Statistically there wasn't much to discuss from Tuesday's trading. We are inching further into overbought territory, although for now the market handled the first trip in there rather admirably. Breadth remains OK, in line. The McClellan Summation Index is rising -- get your glasses, I know you can see it! It even has a decent cushion, whereby it needs a net differential of -1000 advancers minus decliners to turn it back down.
For the market as a whole, I want to explain once again that I am neither bullish or bearish. I simply expect the year to be filled with volatility. That means ups and downs. When we get too stretched one way we should flip to the other way and vice versa. For me to turn decidedly bearish breadth would need to weaken considerably. For me to turn decidedly bearish the sentiment would need to get extreme. And finally, I would need to see the 200-day moving average line roll over.
One thing that is very bothersome though is the action in the Utes. As you may recall I have been bullish on the Utes since early February with a target in the 710-720 area. The Utes did tag just over 710 last week but I was looking for more.
Tuesday's action is a bit curious in that bonds barely budged on the day so the weakness in the Utes is all the more noteworthy. It is my view that recently the Utes have led the bonds. This is a weekly chart but see how the high in the Utes arrived in November, the bonds did not top until about a month later in December.
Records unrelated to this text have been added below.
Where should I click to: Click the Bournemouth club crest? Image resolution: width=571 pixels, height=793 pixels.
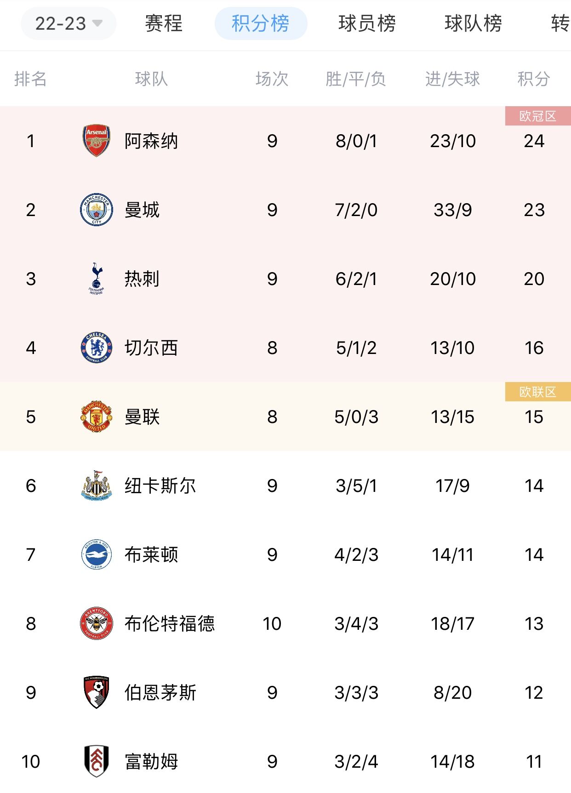tap(97, 692)
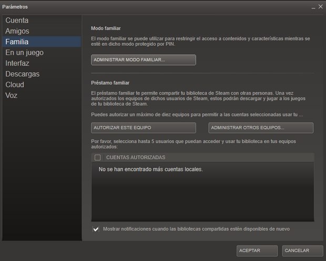This screenshot has width=326, height=261.
Task: Disable shared library notifications checkbox
Action: tap(96, 229)
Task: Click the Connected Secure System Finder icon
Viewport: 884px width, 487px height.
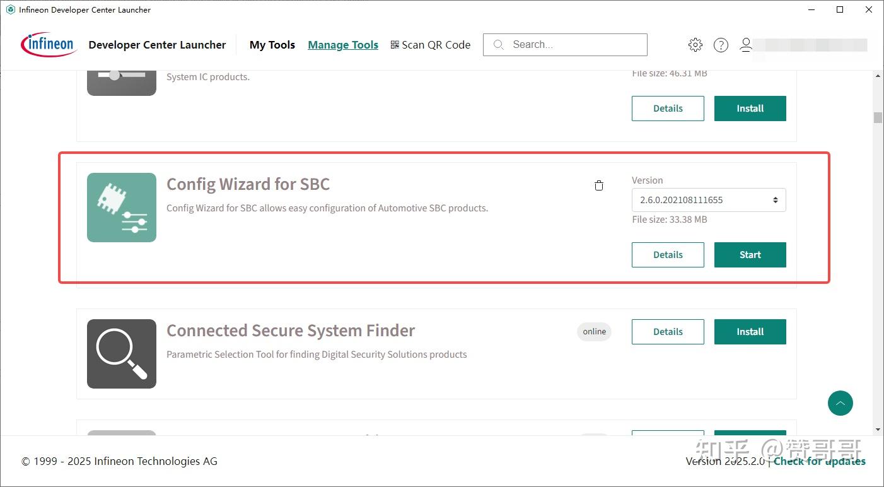Action: (122, 354)
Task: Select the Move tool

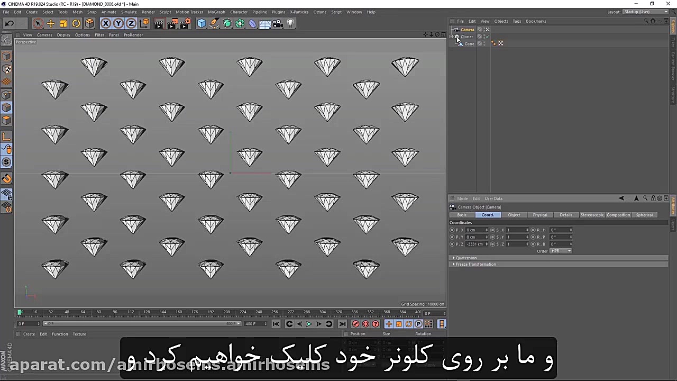Action: click(x=50, y=23)
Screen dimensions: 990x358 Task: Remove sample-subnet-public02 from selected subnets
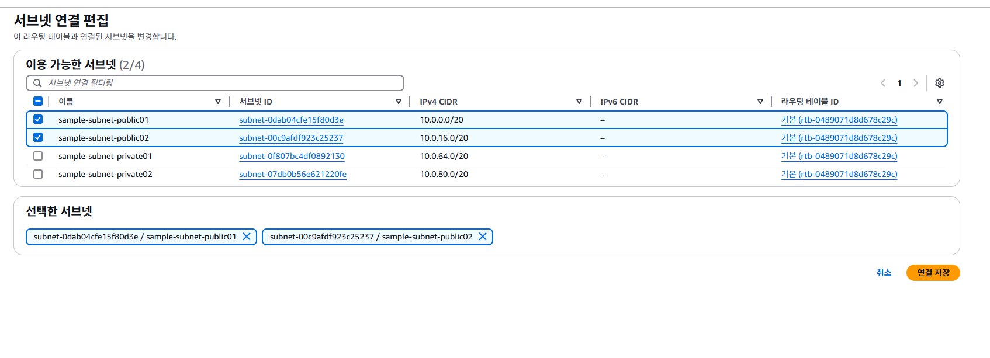point(483,237)
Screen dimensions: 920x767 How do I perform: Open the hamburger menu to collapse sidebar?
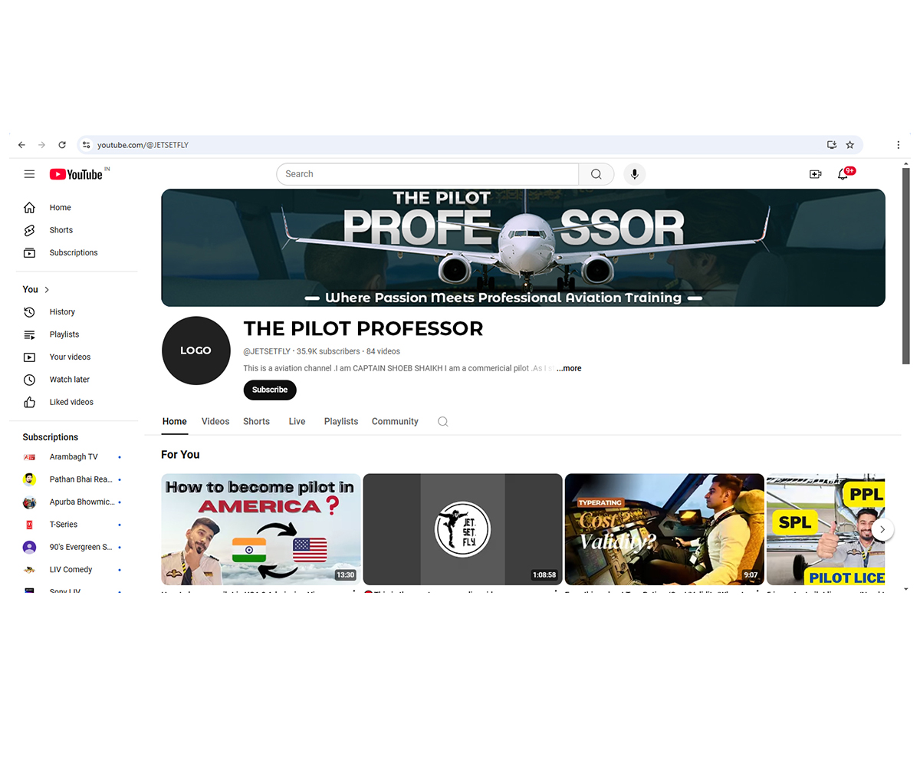29,174
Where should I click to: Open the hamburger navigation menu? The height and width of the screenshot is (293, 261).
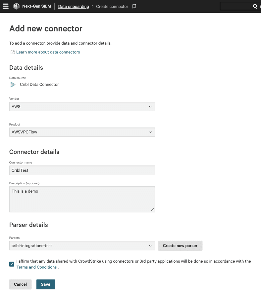(x=6, y=6)
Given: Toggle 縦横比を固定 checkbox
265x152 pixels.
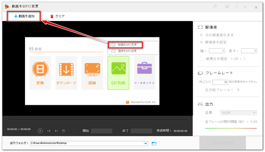Looking at the screenshot, I should pyautogui.click(x=202, y=58).
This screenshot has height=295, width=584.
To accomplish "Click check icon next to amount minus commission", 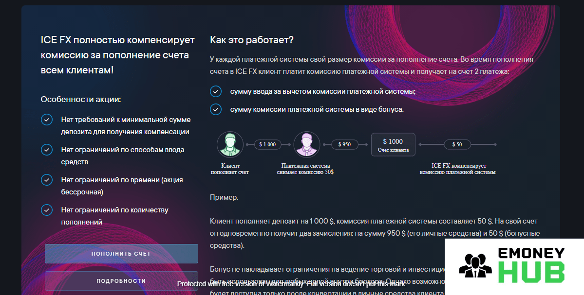I will coord(216,91).
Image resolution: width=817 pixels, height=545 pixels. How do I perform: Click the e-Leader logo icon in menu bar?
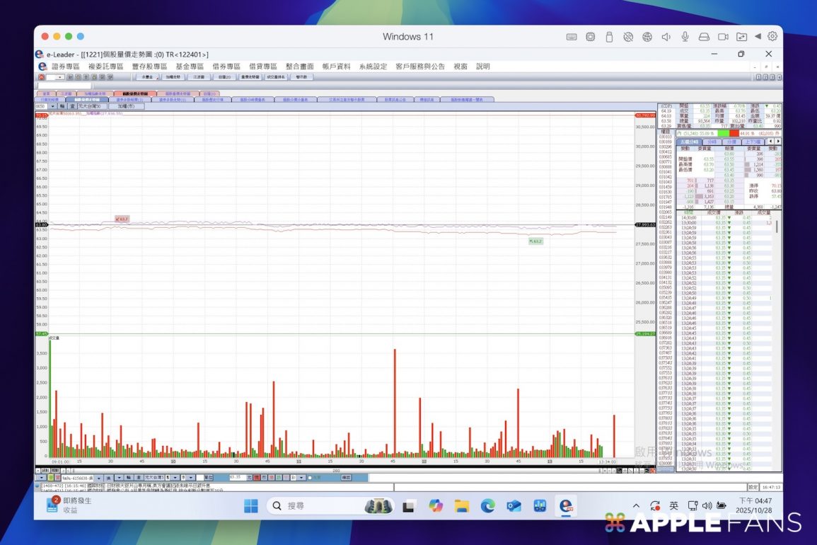42,67
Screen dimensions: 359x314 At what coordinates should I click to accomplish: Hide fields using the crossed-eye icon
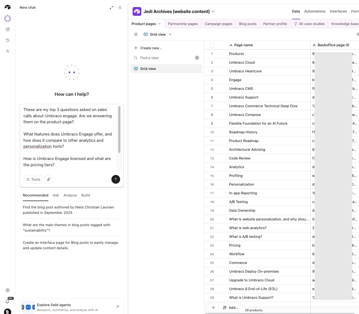tap(358, 34)
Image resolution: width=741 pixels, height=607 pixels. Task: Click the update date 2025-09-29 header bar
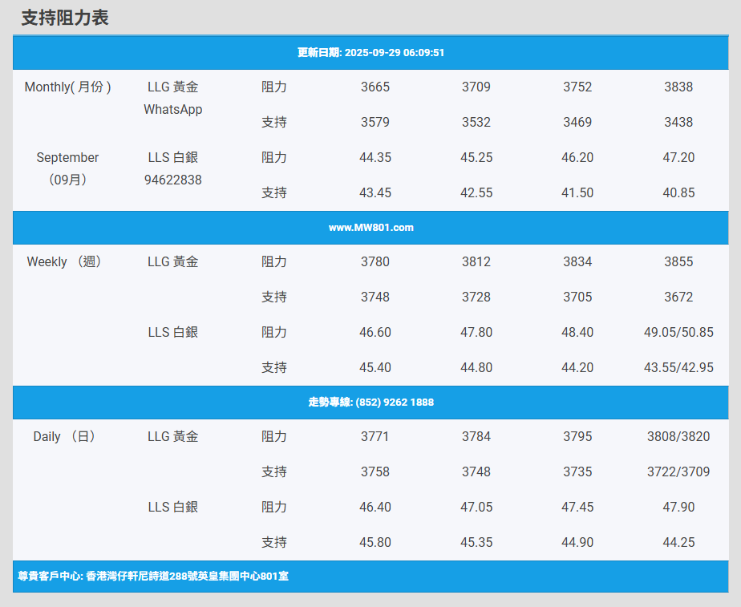click(x=371, y=53)
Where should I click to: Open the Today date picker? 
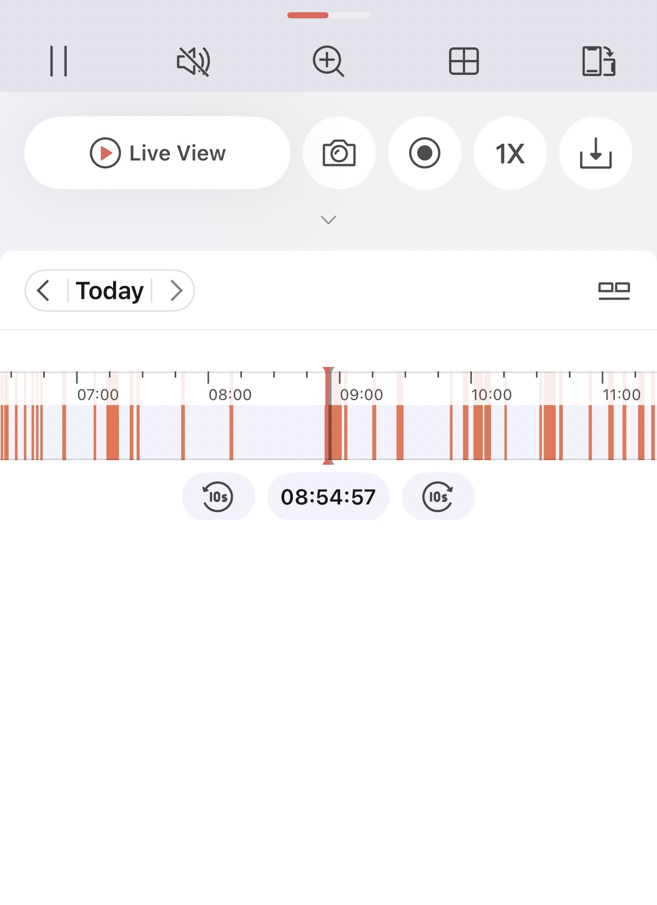tap(110, 290)
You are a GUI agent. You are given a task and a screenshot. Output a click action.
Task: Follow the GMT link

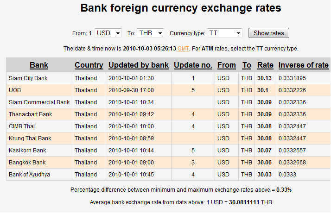tap(183, 48)
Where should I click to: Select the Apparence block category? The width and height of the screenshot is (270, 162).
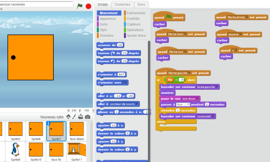coord(107,19)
Even with the recent rally the Utes bottomed in early February and bonds did not bottom until later in the month. This is why the pattern developing on the long term chart of the Utes has me concerned: it's a shaping up to be a potential head and shoulders top.
I would like to think the Utes gather themselves and rally again (since I don't think bonds are ready to collapse; more likely they stick in a trading range for sometime to come) but if they don't, we need to pay attention.
Finally, I know the Euro was weak again on Tuesday and now everyone is chatting up the dollar. The Daily Sentiment Index (DSI) for the dollar is now at 89 (over 90 and it's gone extreme). The euro is now at 7. Under 10 and it's extreme. I'd be shocked if we don't see the euro rally.